• DESCRIÇÃO DO PROBLEMA: Copie por inteiro o trecho selecionado abaixo, sem mudar nenhuma palavra nem sinal.

• TRECHO SELECIONADO:
Enquanto os fãs cantavam “Wu-Tan” fazendo o símbolo da banda com as mãos, RZA sacudia para o alto uma garrafa de champanhe que molhava o público. Era fácil de sacar que aquele momento era de celebração e união. Ol´Dirty Bastard foi um membro original que faleceu em 2004, mas que continua presente nos corações e camisetas dos fãs. As músicas “Got your Money” e “Shimmy Shimmy Ya” foram tocadas em memória ao mesmo tempo que sua foto era mostrada ao fundo.

• MATERIAL FORNECIDO:

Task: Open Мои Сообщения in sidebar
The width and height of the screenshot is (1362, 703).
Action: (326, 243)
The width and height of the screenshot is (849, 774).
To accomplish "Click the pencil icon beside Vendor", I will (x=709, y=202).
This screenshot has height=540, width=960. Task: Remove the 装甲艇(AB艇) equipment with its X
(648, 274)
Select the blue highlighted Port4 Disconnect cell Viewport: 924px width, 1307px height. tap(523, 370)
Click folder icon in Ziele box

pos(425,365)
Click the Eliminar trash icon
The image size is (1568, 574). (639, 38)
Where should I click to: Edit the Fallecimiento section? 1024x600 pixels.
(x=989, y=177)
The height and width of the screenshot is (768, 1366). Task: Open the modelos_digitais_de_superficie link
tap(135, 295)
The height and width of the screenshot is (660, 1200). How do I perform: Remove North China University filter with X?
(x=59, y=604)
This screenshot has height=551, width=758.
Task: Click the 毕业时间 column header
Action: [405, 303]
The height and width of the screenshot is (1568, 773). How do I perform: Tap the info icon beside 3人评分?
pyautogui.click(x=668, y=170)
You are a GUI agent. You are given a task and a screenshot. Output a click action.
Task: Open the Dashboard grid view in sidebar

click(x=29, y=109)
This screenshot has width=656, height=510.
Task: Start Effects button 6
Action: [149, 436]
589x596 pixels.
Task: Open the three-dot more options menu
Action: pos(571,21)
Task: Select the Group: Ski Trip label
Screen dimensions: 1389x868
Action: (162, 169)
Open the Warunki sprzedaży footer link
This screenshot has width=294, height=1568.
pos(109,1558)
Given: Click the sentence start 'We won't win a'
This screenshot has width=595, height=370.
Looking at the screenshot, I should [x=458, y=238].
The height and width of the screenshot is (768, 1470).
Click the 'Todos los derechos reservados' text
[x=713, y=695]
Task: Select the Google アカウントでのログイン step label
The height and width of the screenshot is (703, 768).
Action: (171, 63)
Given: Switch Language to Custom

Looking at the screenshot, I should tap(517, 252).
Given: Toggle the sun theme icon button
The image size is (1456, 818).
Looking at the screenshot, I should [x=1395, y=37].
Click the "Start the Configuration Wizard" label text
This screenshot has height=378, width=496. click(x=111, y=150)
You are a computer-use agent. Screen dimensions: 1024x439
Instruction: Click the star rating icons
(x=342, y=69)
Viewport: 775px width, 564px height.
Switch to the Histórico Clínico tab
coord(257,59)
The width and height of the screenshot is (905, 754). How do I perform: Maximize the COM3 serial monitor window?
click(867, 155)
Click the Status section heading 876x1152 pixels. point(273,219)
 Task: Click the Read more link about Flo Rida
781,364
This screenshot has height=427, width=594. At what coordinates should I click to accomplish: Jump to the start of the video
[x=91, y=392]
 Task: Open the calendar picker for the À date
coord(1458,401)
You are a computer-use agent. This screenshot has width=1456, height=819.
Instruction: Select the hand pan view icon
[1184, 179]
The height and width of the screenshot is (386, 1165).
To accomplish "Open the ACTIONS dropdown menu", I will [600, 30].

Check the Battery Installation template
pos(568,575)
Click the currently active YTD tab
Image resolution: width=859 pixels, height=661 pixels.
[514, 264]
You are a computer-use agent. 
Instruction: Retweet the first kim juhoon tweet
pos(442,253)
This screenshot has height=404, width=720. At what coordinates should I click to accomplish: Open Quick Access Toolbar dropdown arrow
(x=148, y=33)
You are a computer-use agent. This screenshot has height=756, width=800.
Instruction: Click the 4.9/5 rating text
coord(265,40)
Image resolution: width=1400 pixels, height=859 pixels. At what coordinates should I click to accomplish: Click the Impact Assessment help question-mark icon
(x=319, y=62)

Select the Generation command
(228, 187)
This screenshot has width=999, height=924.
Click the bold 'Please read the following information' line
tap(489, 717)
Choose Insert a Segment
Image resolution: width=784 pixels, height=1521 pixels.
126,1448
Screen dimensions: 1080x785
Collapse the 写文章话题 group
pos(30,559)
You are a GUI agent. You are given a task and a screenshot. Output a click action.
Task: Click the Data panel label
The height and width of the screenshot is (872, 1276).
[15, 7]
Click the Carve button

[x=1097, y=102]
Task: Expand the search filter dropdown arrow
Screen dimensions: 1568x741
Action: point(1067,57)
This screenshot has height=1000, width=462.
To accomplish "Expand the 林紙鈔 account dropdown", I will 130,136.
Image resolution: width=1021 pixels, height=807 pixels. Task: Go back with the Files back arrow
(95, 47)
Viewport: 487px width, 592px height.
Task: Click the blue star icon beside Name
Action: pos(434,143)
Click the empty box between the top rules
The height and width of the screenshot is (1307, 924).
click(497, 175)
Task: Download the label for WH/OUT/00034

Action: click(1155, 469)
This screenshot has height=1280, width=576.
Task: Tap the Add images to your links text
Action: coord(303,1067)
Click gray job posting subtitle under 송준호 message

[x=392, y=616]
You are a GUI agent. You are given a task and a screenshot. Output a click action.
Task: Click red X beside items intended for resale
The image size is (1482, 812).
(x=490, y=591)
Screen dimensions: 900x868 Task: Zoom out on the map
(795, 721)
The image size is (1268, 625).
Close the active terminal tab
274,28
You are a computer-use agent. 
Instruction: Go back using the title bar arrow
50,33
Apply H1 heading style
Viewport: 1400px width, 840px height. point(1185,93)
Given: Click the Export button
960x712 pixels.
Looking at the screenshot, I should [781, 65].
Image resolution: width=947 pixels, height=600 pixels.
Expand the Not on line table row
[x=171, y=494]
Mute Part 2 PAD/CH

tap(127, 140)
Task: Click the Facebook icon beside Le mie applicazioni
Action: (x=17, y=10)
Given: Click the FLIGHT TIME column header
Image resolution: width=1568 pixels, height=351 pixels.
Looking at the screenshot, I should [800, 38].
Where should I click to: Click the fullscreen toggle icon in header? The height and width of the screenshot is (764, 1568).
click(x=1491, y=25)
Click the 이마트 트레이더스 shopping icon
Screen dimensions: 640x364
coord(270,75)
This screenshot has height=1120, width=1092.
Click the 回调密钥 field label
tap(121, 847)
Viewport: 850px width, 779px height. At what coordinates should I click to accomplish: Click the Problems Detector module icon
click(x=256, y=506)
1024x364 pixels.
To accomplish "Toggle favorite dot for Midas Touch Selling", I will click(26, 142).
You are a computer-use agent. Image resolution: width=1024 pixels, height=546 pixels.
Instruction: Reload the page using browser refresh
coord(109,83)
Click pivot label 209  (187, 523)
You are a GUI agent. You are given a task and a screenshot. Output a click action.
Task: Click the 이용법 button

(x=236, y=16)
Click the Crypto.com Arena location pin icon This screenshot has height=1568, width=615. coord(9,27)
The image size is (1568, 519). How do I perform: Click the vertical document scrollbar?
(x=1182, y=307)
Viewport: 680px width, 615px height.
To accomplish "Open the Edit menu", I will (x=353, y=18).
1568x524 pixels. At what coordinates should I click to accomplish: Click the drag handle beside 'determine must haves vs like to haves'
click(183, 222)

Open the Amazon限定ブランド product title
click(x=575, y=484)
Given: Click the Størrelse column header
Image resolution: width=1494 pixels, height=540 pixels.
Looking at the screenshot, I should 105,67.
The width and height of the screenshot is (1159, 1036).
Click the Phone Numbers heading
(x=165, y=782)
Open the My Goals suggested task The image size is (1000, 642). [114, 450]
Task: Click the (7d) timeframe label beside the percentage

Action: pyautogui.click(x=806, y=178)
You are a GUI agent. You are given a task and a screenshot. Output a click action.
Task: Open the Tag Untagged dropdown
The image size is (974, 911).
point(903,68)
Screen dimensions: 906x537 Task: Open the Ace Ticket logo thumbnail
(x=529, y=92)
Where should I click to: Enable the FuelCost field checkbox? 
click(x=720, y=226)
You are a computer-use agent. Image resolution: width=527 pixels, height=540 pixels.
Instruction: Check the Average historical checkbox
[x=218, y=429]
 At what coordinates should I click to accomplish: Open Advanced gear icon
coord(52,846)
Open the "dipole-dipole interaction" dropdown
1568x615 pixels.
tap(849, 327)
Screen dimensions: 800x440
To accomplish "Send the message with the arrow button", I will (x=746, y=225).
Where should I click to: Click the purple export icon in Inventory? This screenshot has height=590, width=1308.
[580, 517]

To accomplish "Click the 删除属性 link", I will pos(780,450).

• SOLUÇÃO DO EXERCÍCIO:
Enquanto os fãs cantavam “Wu-Tan” fazendo o símbolo da banda com as mãos, RZA sacudia para o alto uma garrafa de champanhe que molhava o público. Era fácil de sacar que aquele momento era de celebração e união. Ol´Dirty Bastard foi um membro original que faleceu em 2004, mas que continua presente nos corações e camisetas dos fãs. As músicas “Got your Money” e “Shimmy Shimmy Ya” foram tocadas em memória ao mesmo tempo que sua foto era mostrada ao fundo.